Summary and Outlook

At the moment, undersea archeological research is oriented toward two general themes: the classification of maritime trade, and naval archeology.

Attic black figure bowl decorated by Nicosthenes
Ship, 520-510 BC

Classification of maritime trade
Theme-wise, research is conducted both on the great trade routes and the redistribution business; trade in metals and construction materials enjoys an important status. Chronologically, finds from antiquity, between the sixth century BC and the seventh century AD, are particularly frequent.
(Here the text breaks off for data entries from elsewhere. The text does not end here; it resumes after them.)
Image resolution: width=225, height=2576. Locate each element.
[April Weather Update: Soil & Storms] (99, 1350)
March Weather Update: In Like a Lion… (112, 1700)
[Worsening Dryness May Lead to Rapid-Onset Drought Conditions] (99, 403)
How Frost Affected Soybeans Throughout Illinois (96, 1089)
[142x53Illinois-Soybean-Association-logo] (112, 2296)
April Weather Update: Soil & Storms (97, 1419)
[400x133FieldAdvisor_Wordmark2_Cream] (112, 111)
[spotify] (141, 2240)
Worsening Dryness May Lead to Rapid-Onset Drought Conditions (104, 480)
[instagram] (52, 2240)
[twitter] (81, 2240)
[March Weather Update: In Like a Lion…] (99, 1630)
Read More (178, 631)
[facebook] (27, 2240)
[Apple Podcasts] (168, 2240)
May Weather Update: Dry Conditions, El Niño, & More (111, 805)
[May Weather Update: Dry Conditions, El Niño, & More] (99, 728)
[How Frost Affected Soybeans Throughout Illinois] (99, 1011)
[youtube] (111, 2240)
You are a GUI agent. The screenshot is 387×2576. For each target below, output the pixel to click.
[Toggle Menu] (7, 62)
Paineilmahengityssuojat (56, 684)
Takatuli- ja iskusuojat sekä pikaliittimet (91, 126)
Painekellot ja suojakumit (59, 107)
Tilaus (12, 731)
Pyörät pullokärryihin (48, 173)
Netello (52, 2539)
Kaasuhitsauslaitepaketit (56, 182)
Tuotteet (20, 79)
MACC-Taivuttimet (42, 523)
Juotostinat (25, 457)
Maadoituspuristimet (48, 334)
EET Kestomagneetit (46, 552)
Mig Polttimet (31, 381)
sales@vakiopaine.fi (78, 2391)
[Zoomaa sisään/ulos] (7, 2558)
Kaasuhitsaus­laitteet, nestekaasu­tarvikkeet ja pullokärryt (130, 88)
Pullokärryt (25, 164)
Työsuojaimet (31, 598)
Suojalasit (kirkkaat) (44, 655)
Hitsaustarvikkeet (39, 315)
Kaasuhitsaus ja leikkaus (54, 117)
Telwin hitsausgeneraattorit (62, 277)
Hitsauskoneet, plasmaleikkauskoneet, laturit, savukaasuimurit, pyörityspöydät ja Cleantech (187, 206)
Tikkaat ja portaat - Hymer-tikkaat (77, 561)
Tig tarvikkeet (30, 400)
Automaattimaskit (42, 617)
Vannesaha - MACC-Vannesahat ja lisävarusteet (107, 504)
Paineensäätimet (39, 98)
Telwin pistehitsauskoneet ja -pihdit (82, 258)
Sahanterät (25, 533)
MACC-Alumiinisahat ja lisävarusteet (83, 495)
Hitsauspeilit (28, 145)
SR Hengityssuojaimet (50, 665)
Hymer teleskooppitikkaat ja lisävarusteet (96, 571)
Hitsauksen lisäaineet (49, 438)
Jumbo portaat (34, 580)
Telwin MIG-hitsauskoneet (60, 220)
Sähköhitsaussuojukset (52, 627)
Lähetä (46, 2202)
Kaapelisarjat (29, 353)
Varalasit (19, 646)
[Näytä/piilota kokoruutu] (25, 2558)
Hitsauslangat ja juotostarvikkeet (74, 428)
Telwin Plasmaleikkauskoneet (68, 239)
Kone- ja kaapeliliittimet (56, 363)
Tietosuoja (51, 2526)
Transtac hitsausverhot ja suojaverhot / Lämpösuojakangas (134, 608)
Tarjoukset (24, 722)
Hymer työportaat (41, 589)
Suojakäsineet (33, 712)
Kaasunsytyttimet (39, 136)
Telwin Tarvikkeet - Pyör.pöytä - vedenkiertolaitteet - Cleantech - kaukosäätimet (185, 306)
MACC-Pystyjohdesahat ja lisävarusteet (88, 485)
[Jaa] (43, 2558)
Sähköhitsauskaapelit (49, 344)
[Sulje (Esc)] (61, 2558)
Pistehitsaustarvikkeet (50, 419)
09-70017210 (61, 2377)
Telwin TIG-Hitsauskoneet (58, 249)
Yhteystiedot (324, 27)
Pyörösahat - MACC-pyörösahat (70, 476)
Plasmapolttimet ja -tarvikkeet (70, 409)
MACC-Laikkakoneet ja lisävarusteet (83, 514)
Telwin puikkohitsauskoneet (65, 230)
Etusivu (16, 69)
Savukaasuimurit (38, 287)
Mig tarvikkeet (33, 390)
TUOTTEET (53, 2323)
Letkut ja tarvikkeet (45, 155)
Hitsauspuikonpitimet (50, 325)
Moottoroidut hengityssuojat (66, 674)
Today, research is aimed at the least-studied periods (High Antiquity, Late Roman Empire, High Middle Ages, Modern Period), as well as the types of commerce that are least known.

Fragments of a krater:
Attic-Late Geometric boat, circa 760-750 BC

Roman mosaic, Constantine,
III century AD
Triumph of Neptune and Amphitrite.
Detail: Pleasure of fishing

Naval Archeology
This program aims to study boats as intact units, guided by three aspects:
  • the boat as a mechanism that reflects the technical development of a society
  • the boat as instrument adopted for a specific function and for particular needs (trade, war, fishing)
  • the boat as living and working space (study of personal effects of the crew and passengers, on-board materials, and working tools)

Antiquity, most notably the Roman period from the last centuries of the Republic until the end of the Empire, remains the most exhaustively studied era. The principal reason for this is the great number of finds from that period.